Last week, Fed Chairman Ben Bernanke announced that in response to market conditions, the Federal Reserve would begin to scale down its bond-buying efforts.
“The Fed has scaled back its bond-buying efforts before only to restart them after disappointing performance from the economy,” commented Peter Mougey, a shareholder with the Levin, Papantonio law firm who directs the firm’s business torts and securities litigation departments.
In what was his final news conference as the chairman of the Federal Reserve, Mr. Bernanke commented that the economy is improved to a point that it no longer requires as much assistance from the Federal Reserve. However, he recognized that the economy still had a ways to go before it could be considered normal.
After a lengthy period of discussion on the subject, investors decided that the Fed should start reducing the amount of its monthly bond buying program from $85 billion to $75 billion. Investors were comforted by assurances that short-term interest rates would stay low long after the monthly bond buying program ends.

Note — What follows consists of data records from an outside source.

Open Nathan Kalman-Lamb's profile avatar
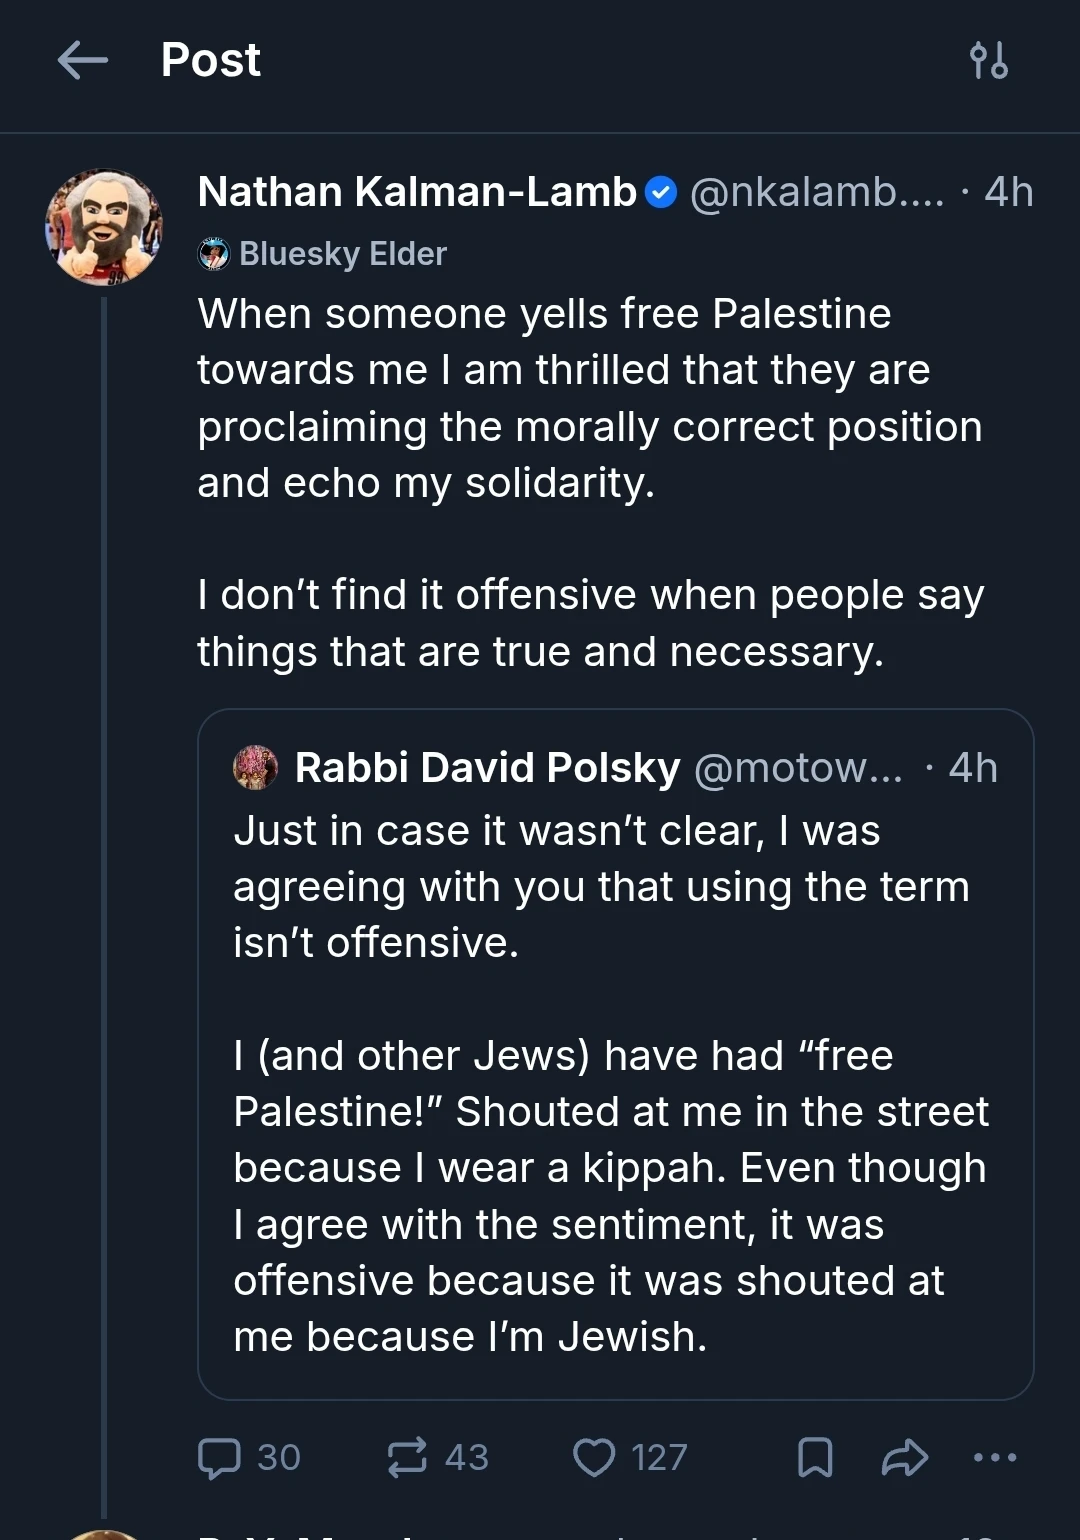1080x1540 pixels. tap(104, 227)
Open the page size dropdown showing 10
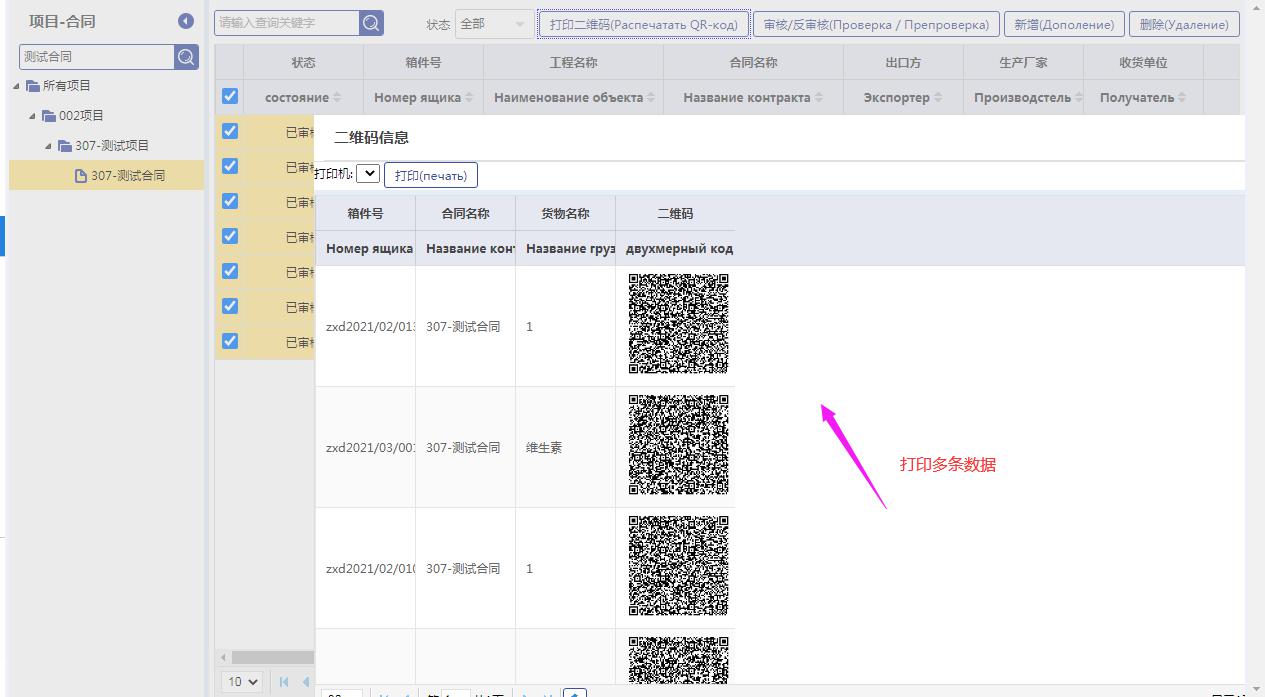The width and height of the screenshot is (1265, 697). coord(242,682)
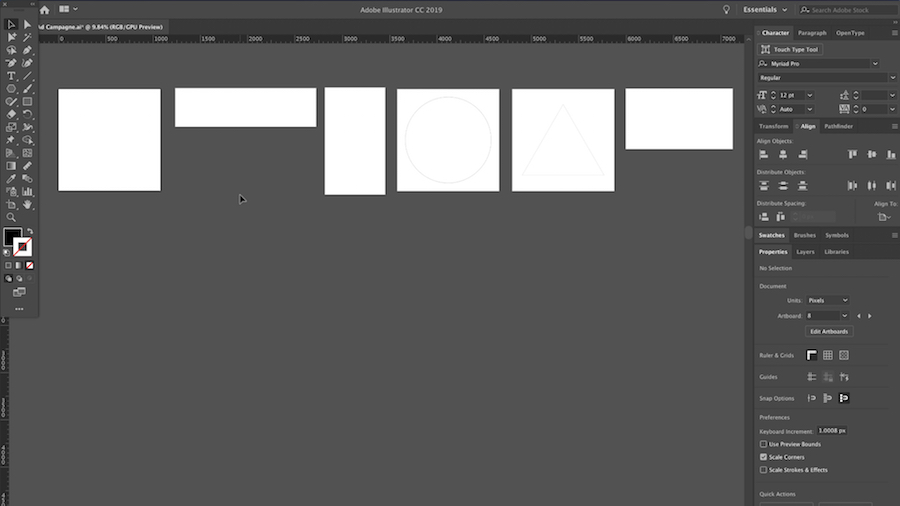The image size is (900, 506).
Task: Enable Scale Strokes & Effects checkbox
Action: pyautogui.click(x=763, y=470)
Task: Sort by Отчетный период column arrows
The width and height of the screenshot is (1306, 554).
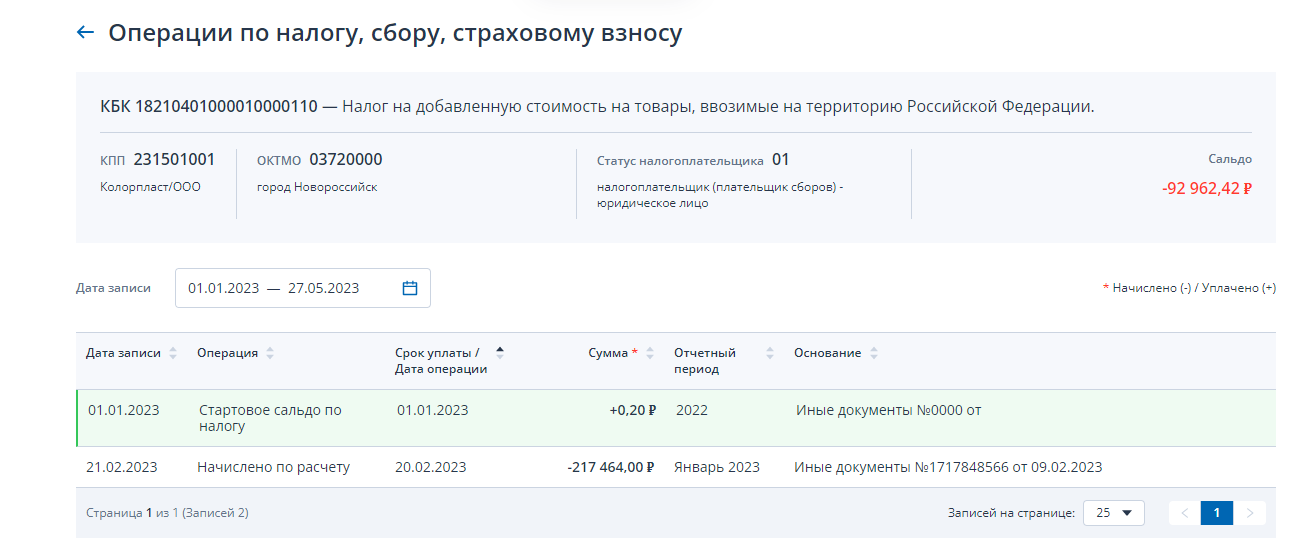Action: (x=770, y=353)
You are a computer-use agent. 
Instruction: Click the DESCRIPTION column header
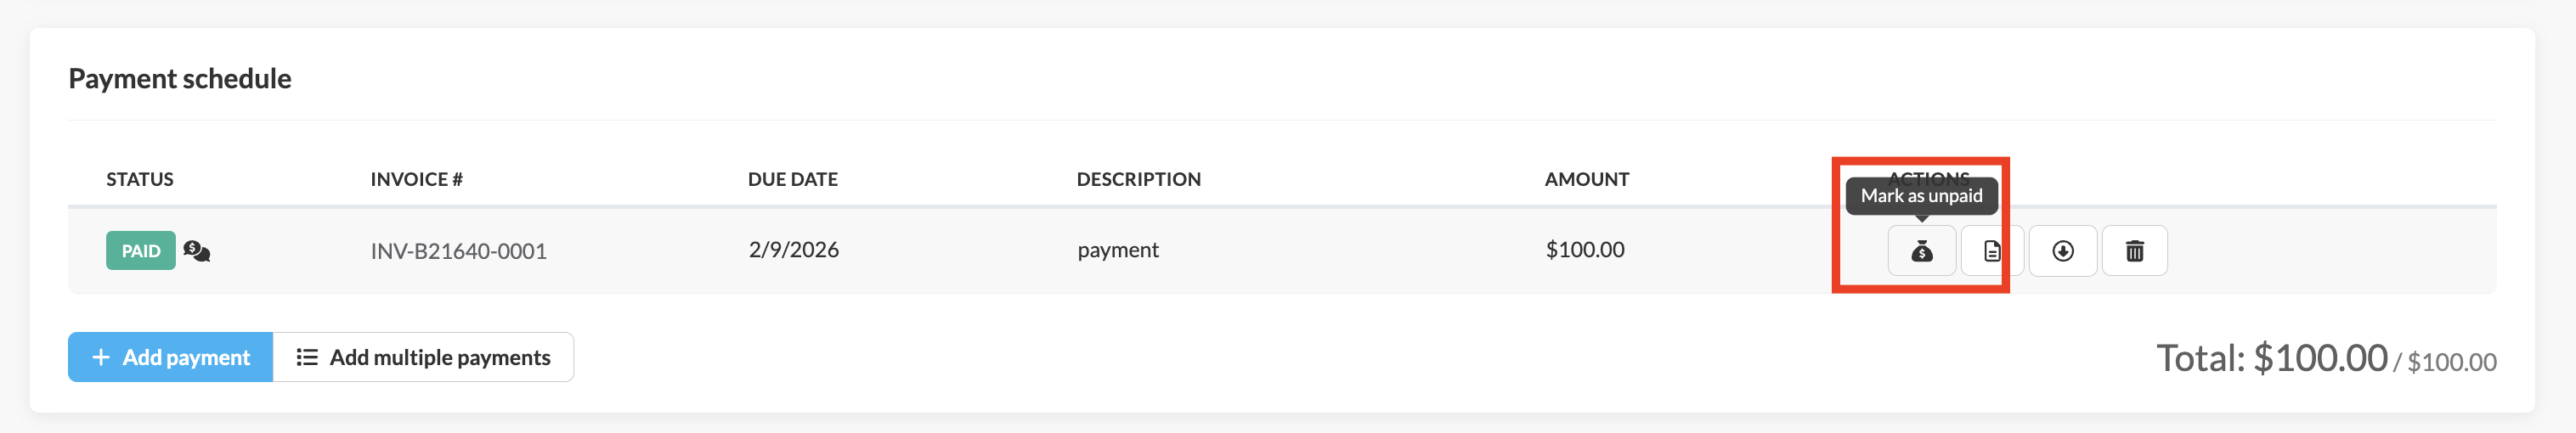[x=1138, y=179]
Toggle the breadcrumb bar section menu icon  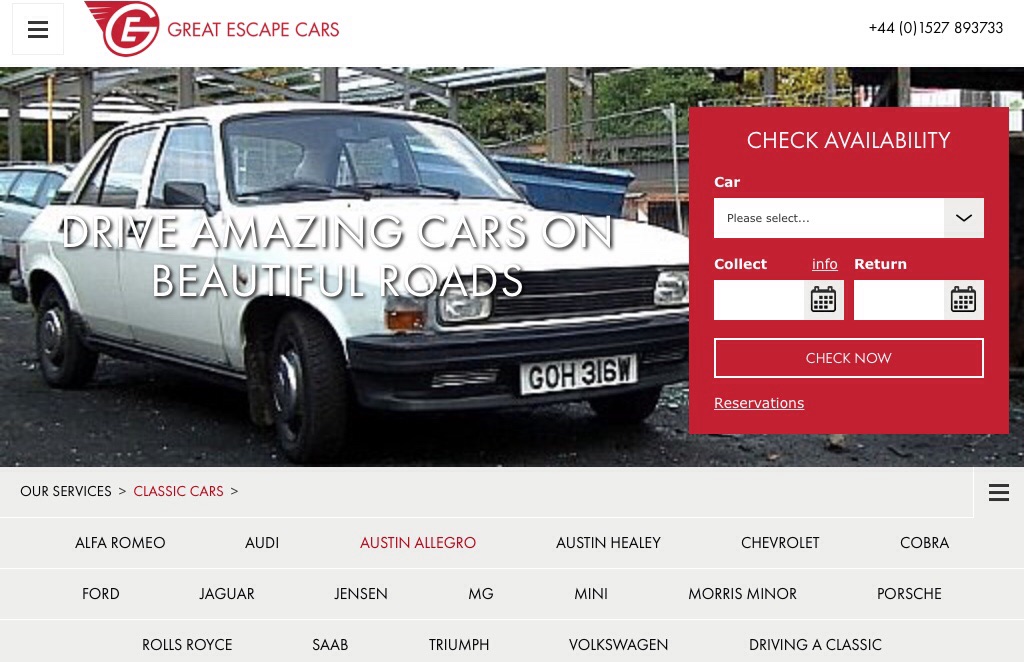(x=999, y=492)
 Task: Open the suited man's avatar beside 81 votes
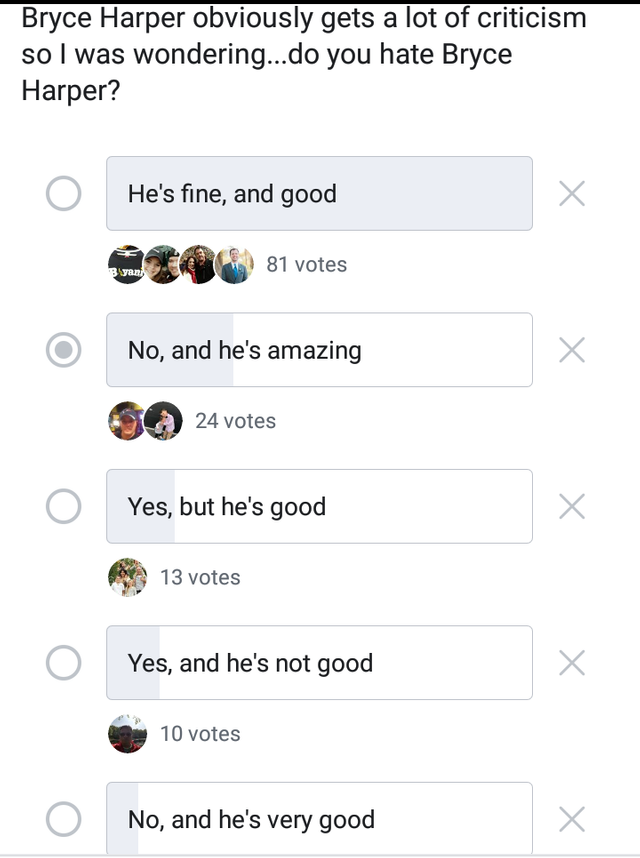coord(235,264)
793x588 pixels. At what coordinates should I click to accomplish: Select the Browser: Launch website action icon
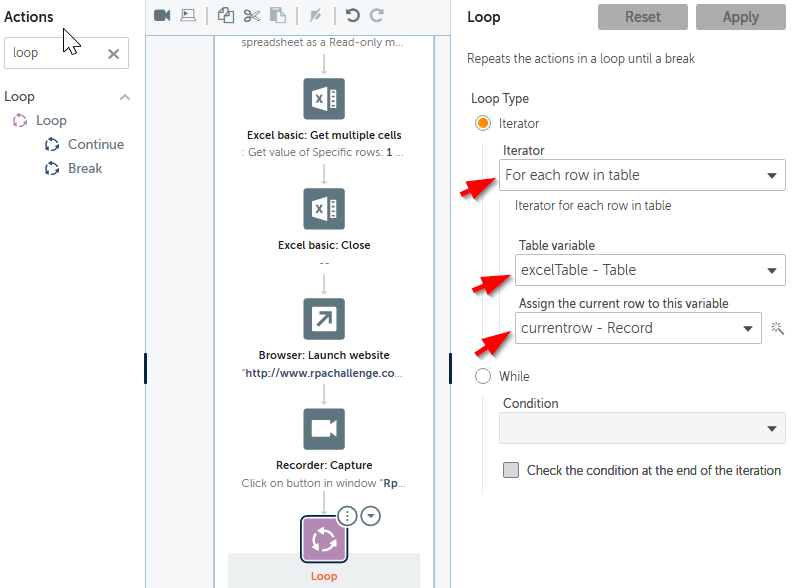pyautogui.click(x=324, y=319)
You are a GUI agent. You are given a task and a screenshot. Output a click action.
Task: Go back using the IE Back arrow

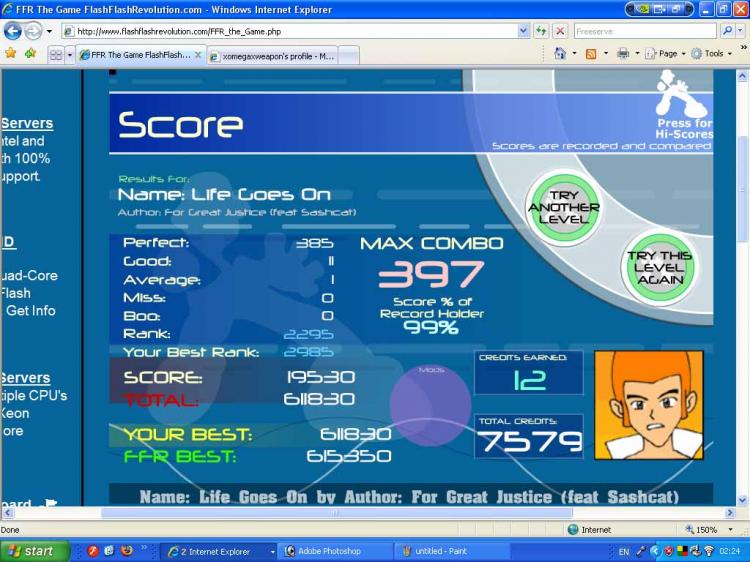13,32
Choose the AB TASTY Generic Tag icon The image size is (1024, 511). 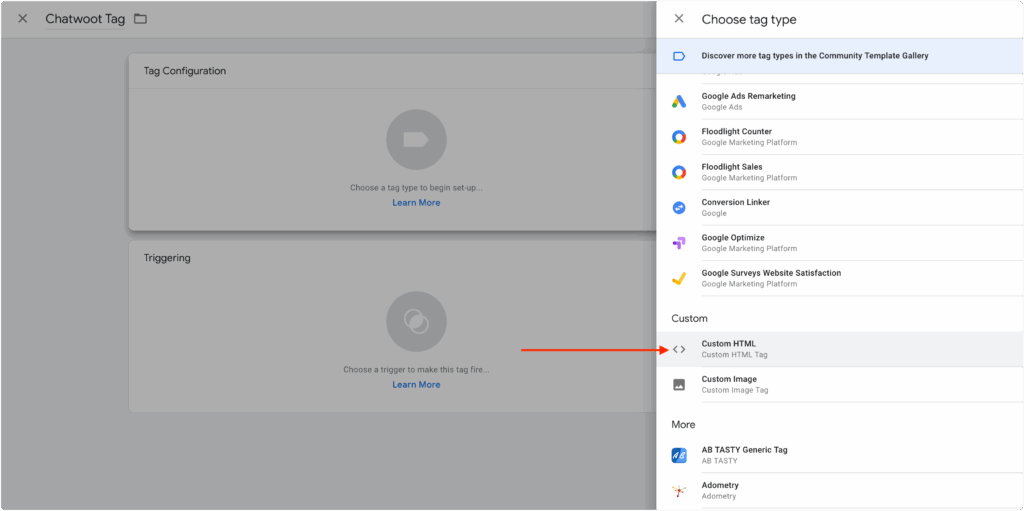(679, 455)
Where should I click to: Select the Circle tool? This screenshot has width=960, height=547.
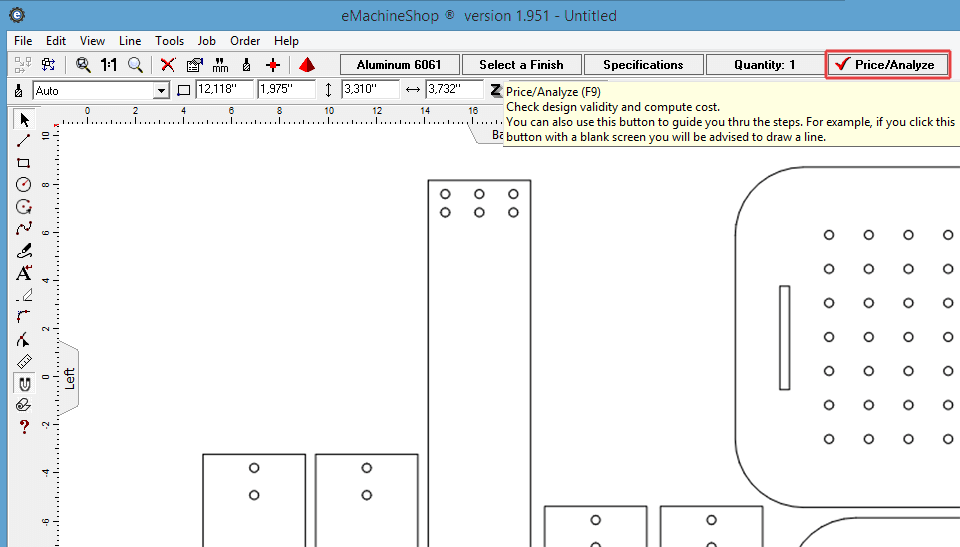(x=24, y=184)
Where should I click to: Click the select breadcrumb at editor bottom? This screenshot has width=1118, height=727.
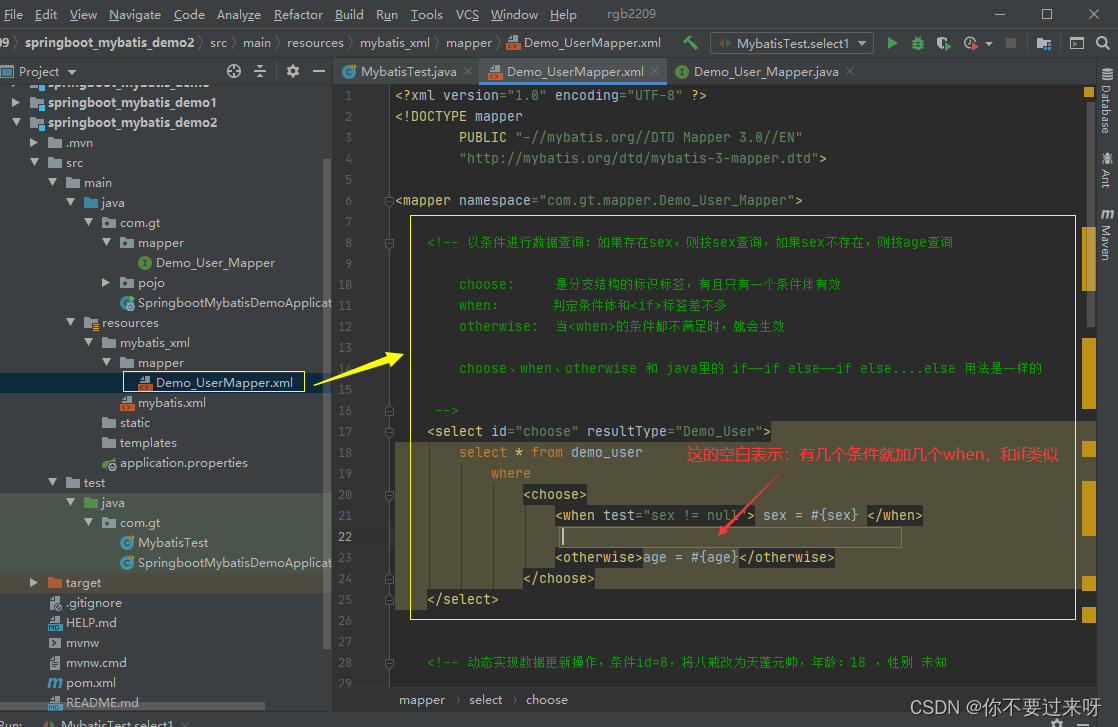(x=485, y=700)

Stock markets responded positively to the news of the scaling back of the bond-buying program on the hope that a continually strengthening economy will offset the reduction from the Fed.
“As interest rates rise due to the decreased support from the Fed,” Mr. Mougey continued, “bonds prices will fall.” “Many investors who are not allocated correctly because of long-term interest rate exposure will have significant declines in their portfolios,” says Mougey.
The new bond-buying program will begin January.